# Data for processing
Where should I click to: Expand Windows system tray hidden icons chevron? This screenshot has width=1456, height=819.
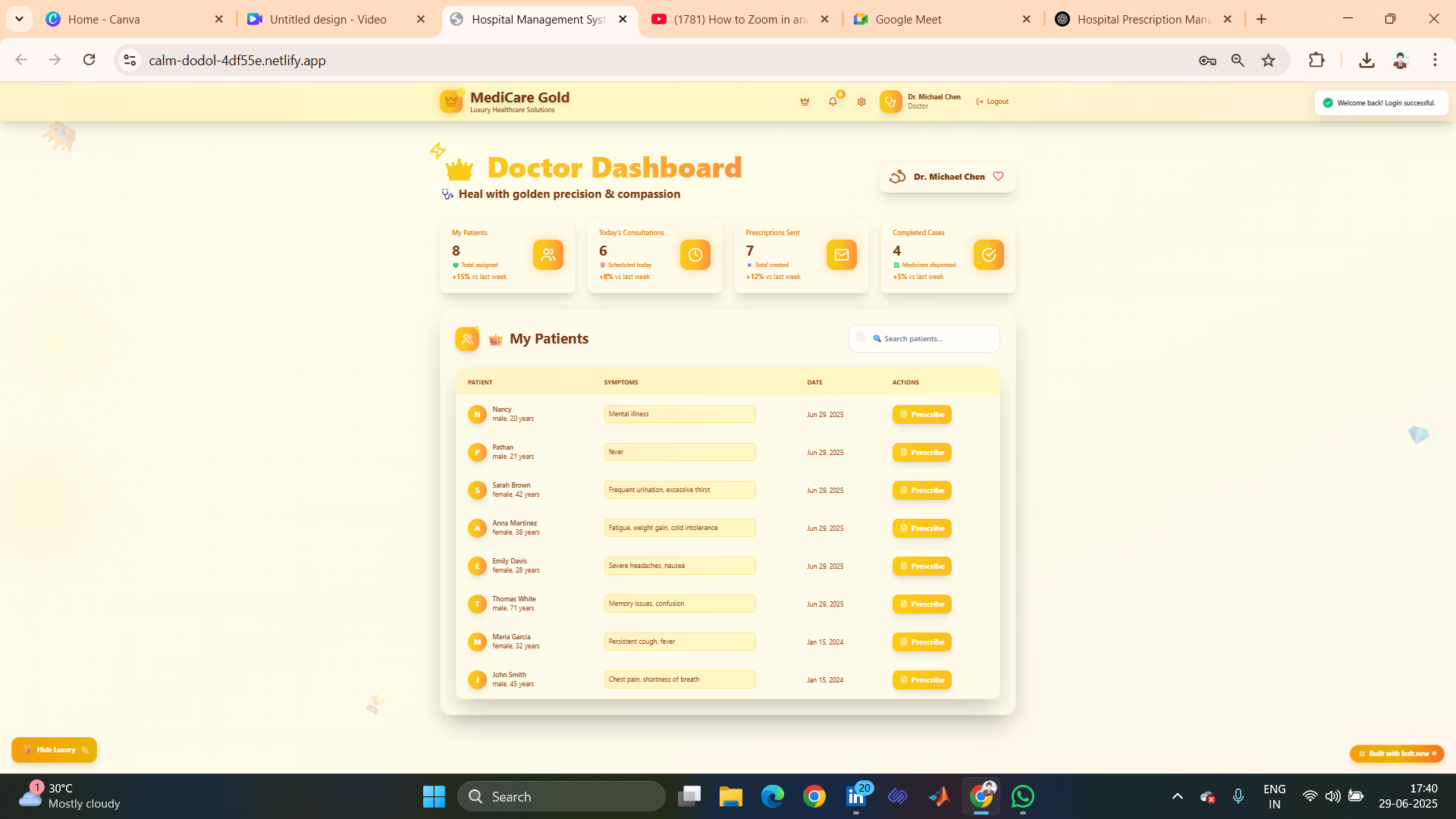[1177, 796]
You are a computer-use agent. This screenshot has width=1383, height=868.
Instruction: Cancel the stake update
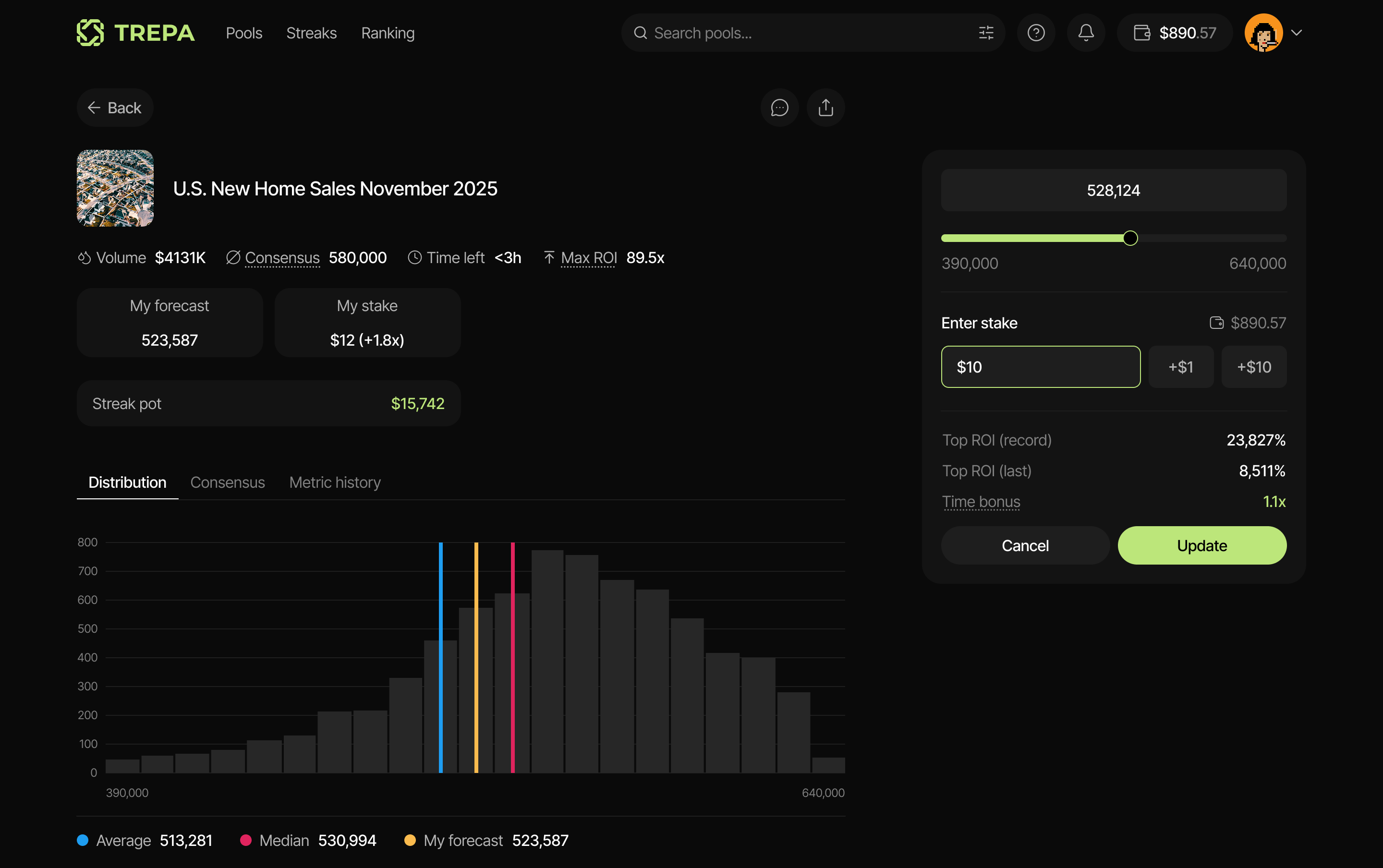[x=1025, y=545]
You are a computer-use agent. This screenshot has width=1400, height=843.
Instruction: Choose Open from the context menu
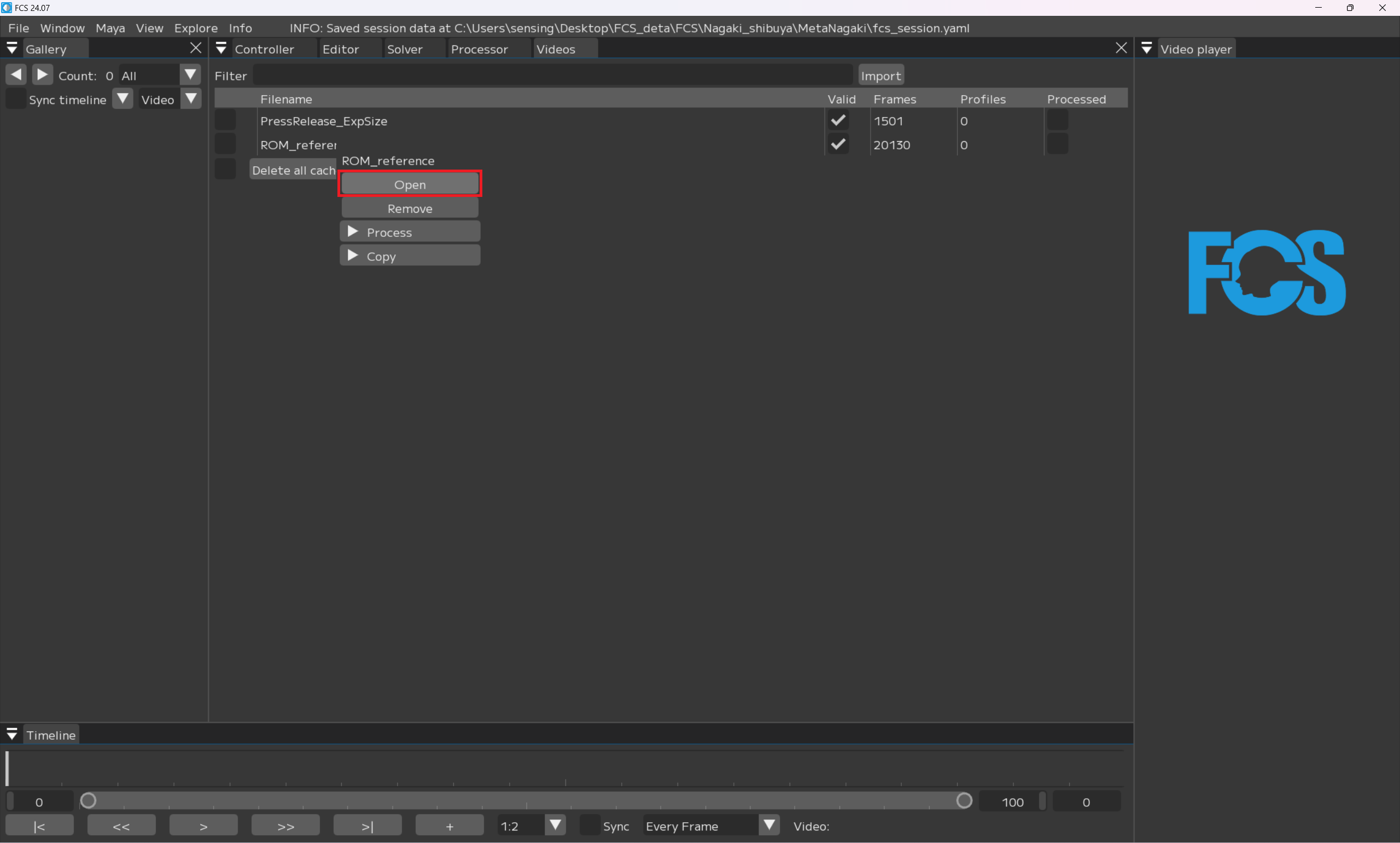tap(410, 184)
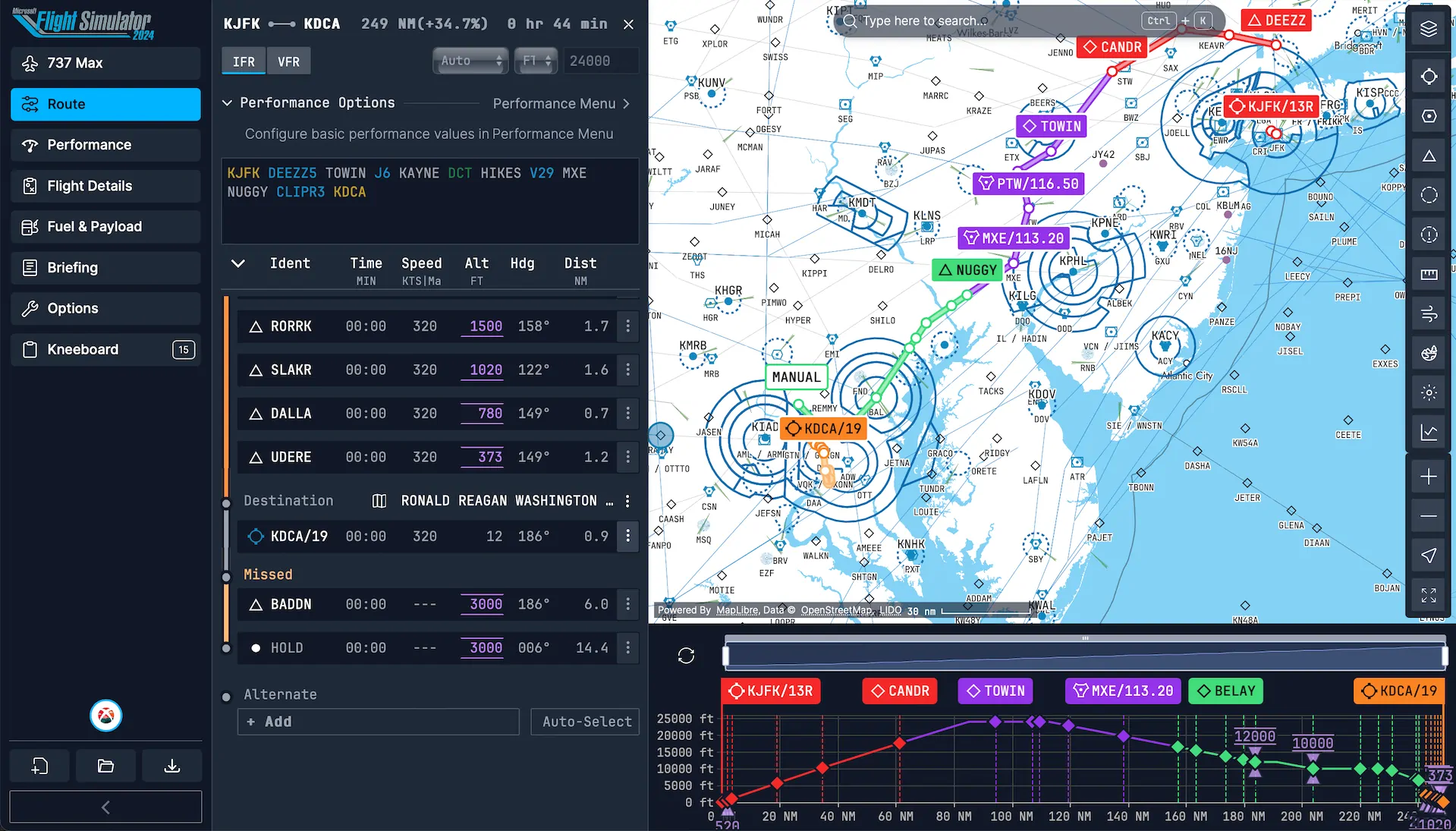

# Aim of the task
Search the preceding listing for "computer" and extract every line where it is found.

# Your response
You are a computer-use agent. This screenshot has width=1383, height=868.
You are a computer-use agent. This screenshot has width=1400, height=843.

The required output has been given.